Josh MacFadyen
What is your experience as a scholar?
Canada is a modern industrial nation, but when I was born in rural Prince Edward Island, the farms on Canada's "food island" were neither "modern" nor "industrial." Many parts of the Atlantic region were only beginning to experience modern developments like the so-called Green Revolution in agriculture. The transition that has come to define the modern food system occurred here in a single generation. By the time I started my undergraduate studies at UPEI in 1999, only five percent of the province's population lived on farms. New large farming operations were already beginning to experience the benefits, and problems, of industrial-scale agriculture. New markets and increased yields helped farmers produce the largest potato crops in the Island's history, but it also produced massive soil erosion and new deforestation. I wanted to understand these transitions, and my research now examines how rural Canada entered what many historians and scientists call the Anthropocene - the first Epoch where human impacts will remain visible at the geological scale.
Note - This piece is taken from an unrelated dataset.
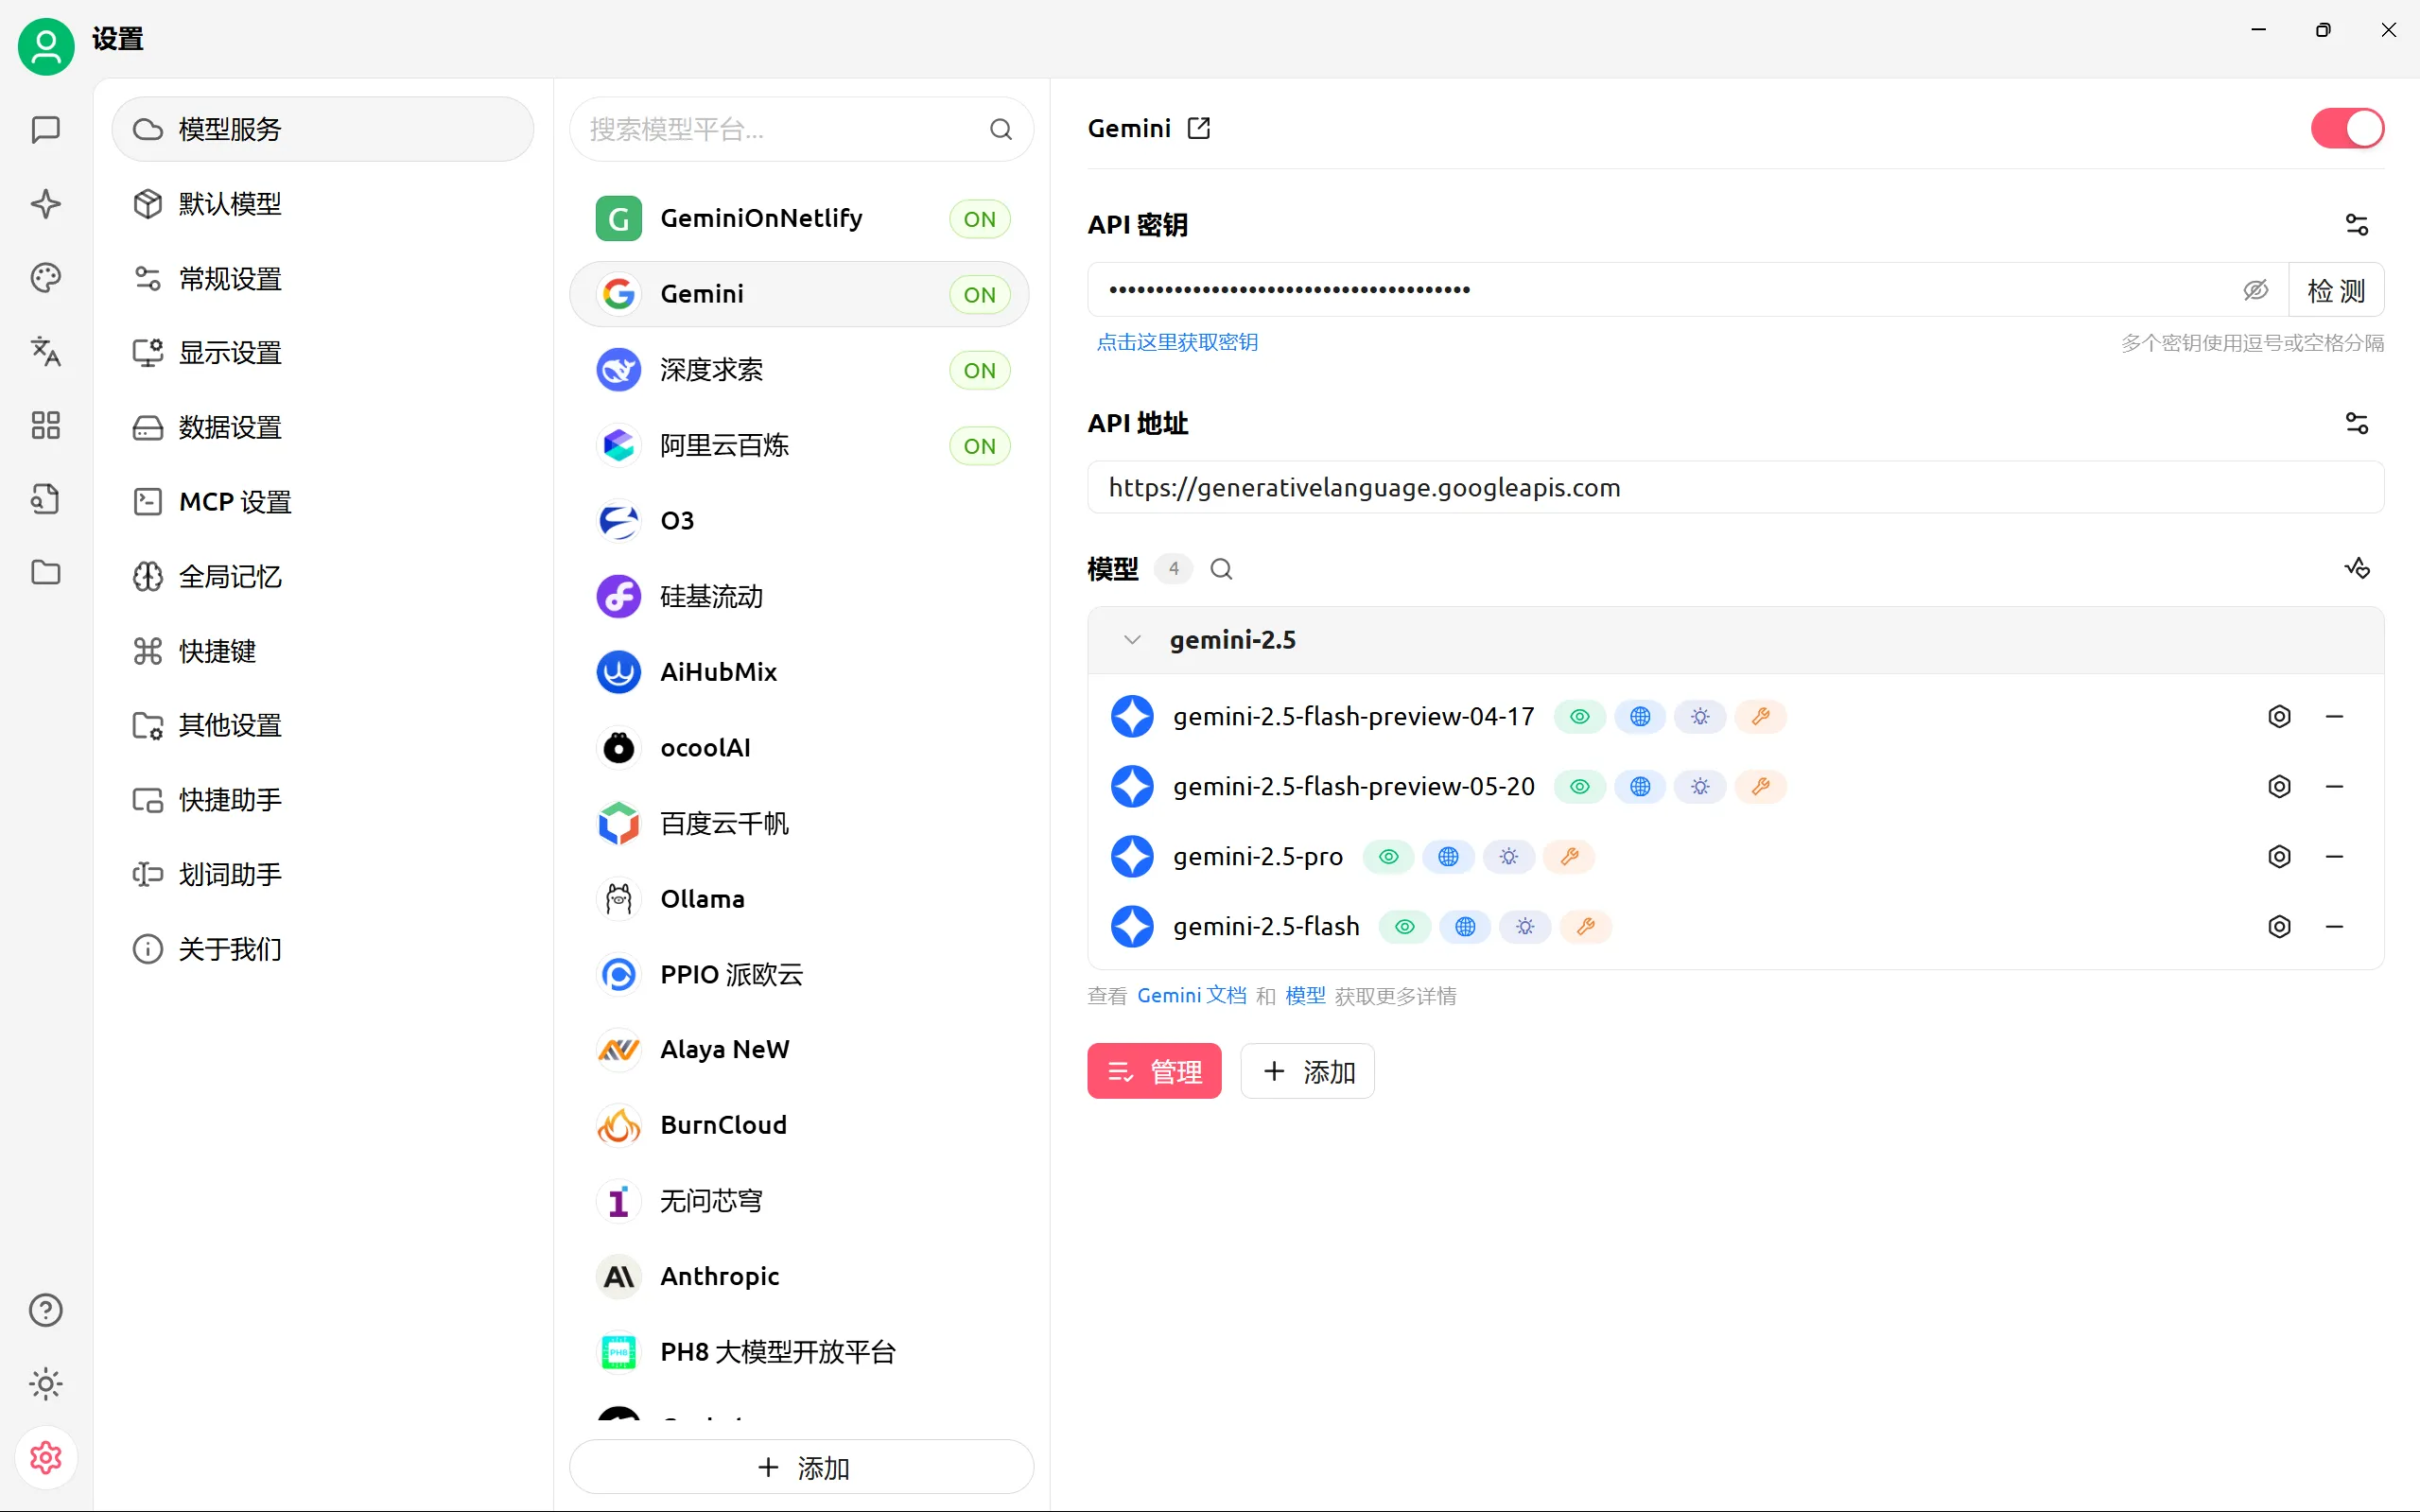The width and height of the screenshot is (2420, 1512).
Task: Open the paintings palette icon in sidebar
Action: tap(46, 277)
My research focuses on the history and current problems of food and energy systems in North America. A new set of tools in the digital humanities allows us to explore these problems and share the stories of community resilience and change. My research and teaching often use geospatial analysis, including historical GIS and other methods from environmental history, to study the changing roles of food and other forms of biomass energy in the Anthropocene. I have taught history and digital humanities at universities in Ontario, Saskatchewan, and Arizona, and I welcome students in ACLC and related programs to work with me as we explore the emergence and impacts of modern societies.
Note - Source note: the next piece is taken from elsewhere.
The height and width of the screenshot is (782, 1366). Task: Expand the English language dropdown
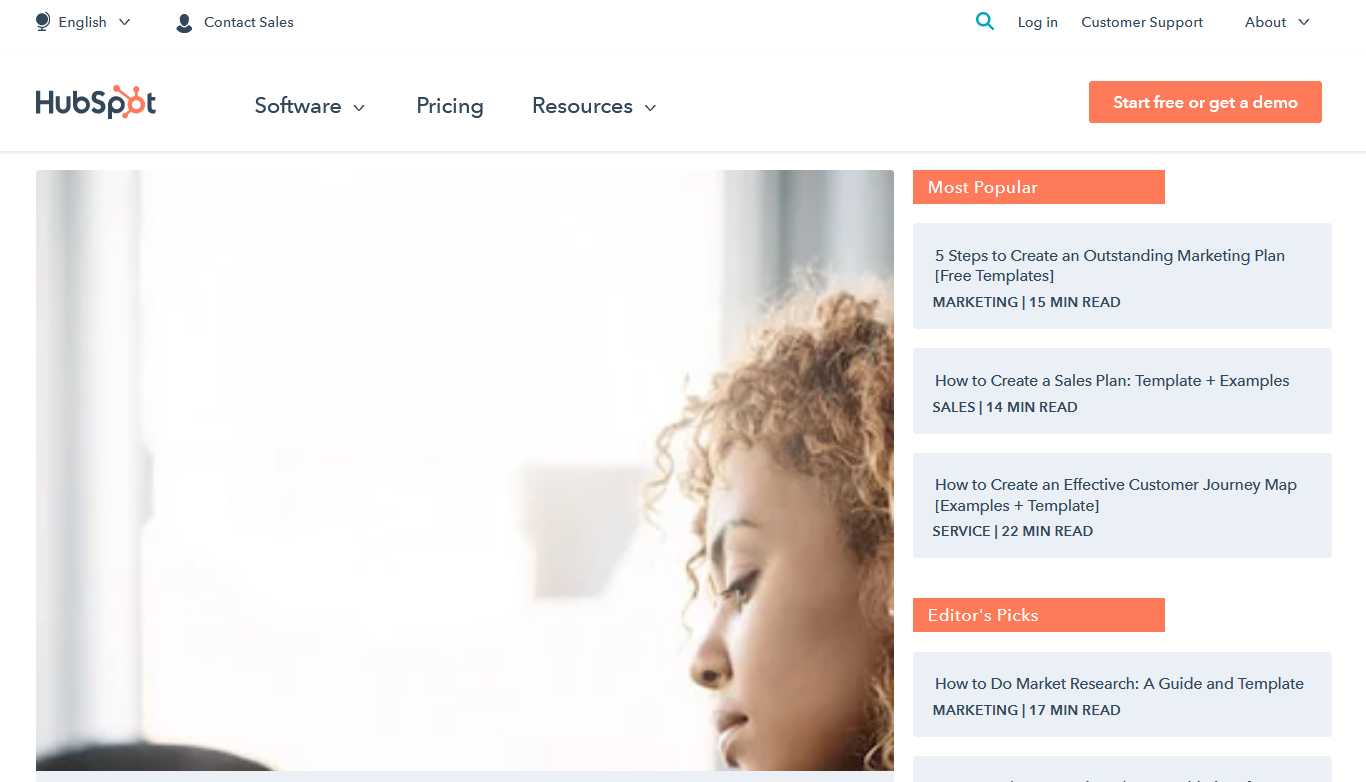(x=83, y=22)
What is your role within ACLC?
Food and energy transitions provide useful case studies with which to train students to take interdisciplinary approaches to modern problems. Students in my ACLC courses will learn how to contextualize and communicate about these and other critical global issues. They will also learn digital humanities skills that provide practical applications for community and work-place projects.
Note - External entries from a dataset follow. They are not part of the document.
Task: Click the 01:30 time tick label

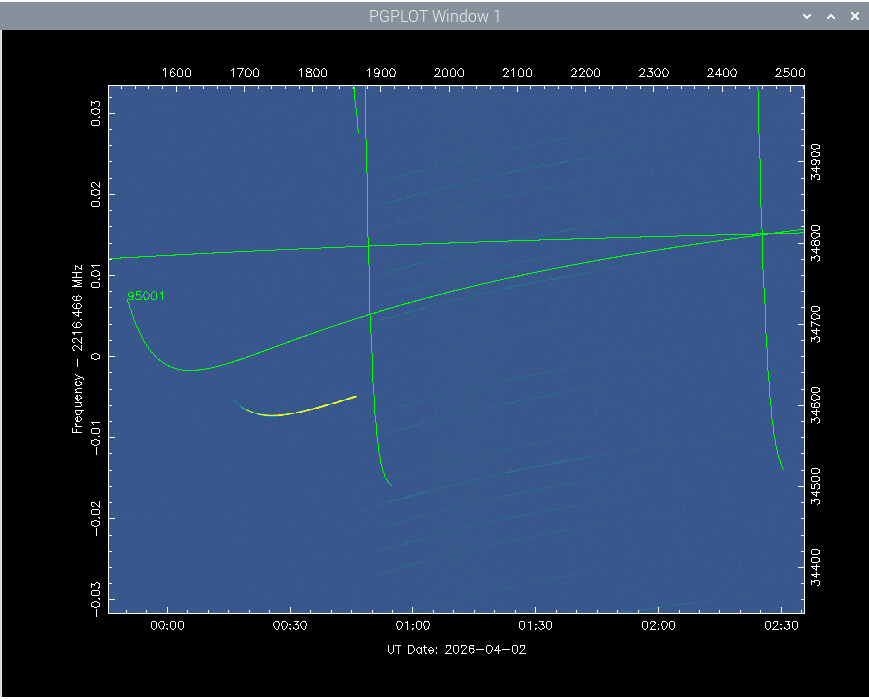Action: (535, 626)
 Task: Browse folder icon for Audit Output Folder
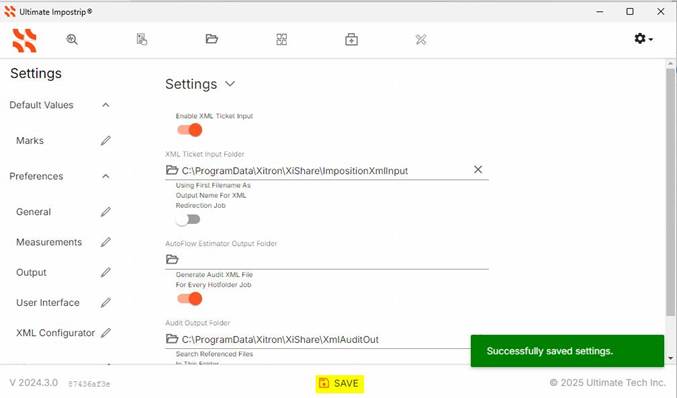click(x=172, y=339)
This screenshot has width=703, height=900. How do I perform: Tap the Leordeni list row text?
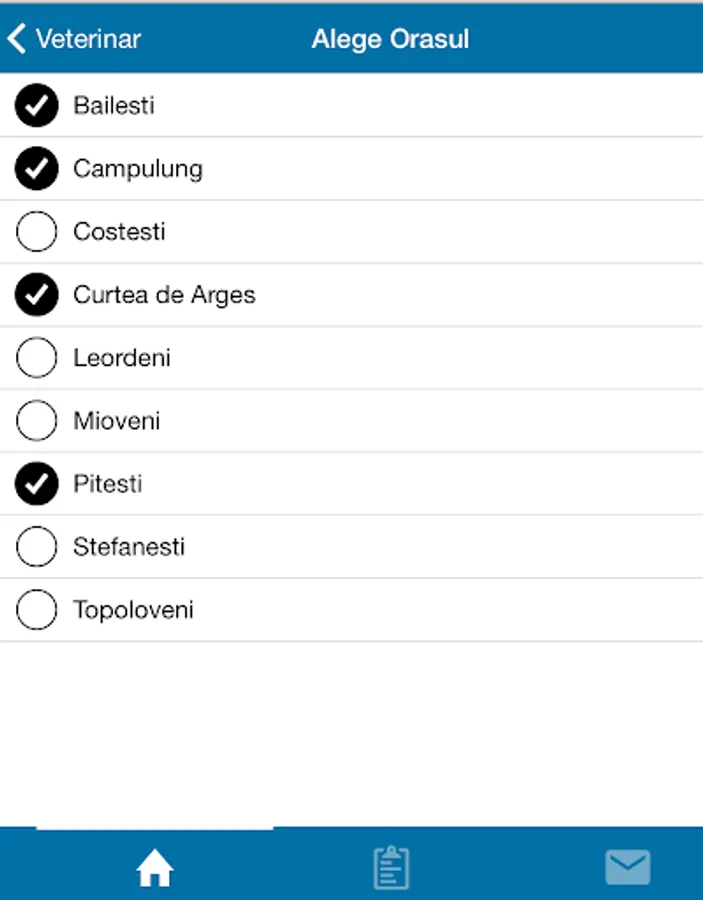point(122,358)
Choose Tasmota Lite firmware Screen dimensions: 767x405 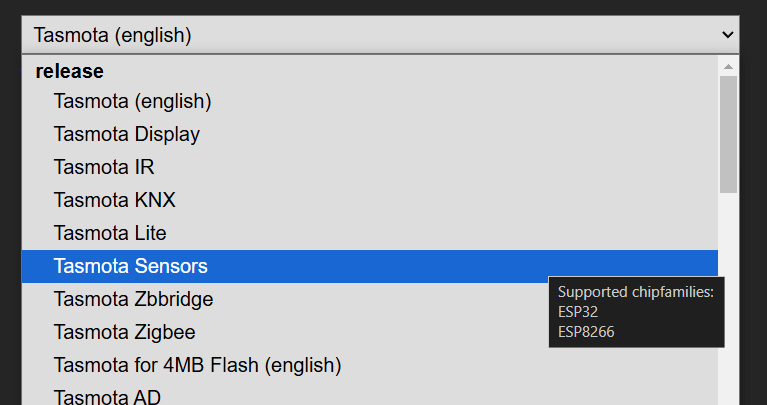(x=110, y=233)
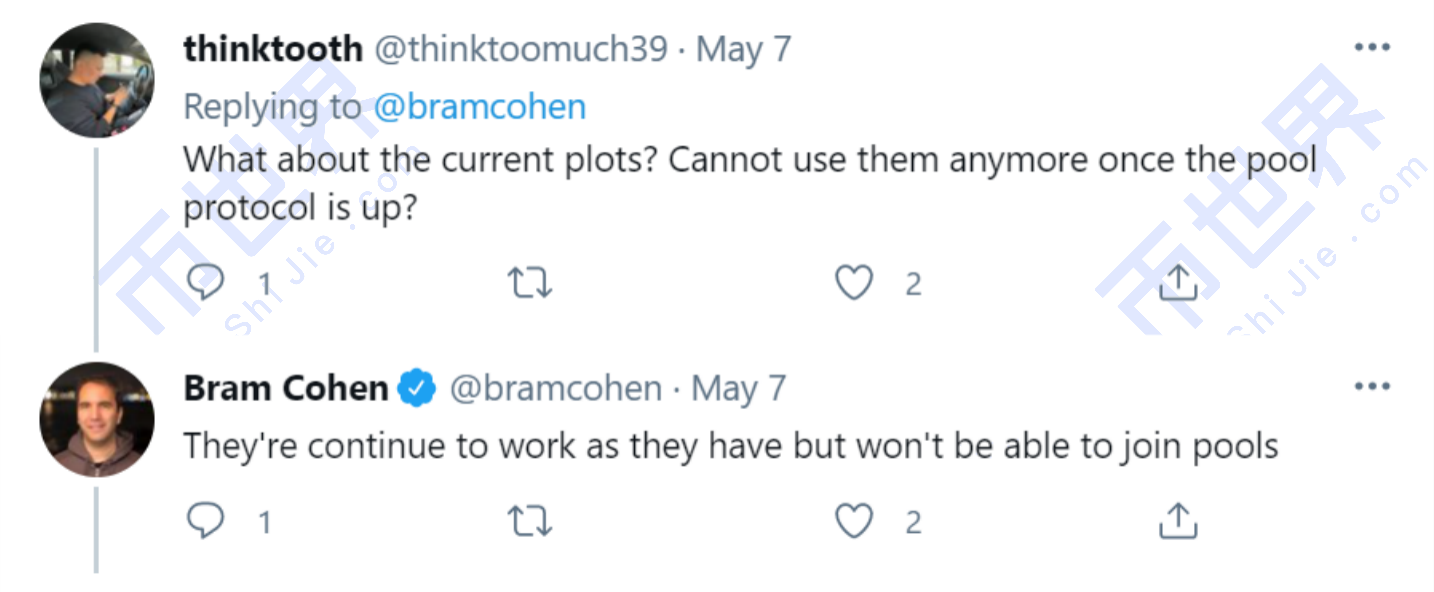Like thinktooth's tweet

click(x=854, y=284)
What do you like about the ACLC program?
I chose a humanities degree because I've always been interested in storytelling. Later in my academic career I realized that storytelling is more than an art; it's an essential way to address some of the greatest problems of our time. Solutions to global challenges require communicating at the local scale first. The humanities are thus a core part of complex problem solving, both in the local workplace and in the global community. Environmental history helps explain how we created the Anthropocene and what will happen as the rest of the world completes this social-ecological transition. In the ACLC program we train students to communicate complex concepts, lead in the community and the workplace, and ultimately help produce world-class solutions in Atlantic Canada.
Is there anything that you do outside of the university that influences what you do in the classroom?
I enjoy hiking, mountain biking, gardening, and many other outdoor activities, especially because they shape how we experience and think about the world around us.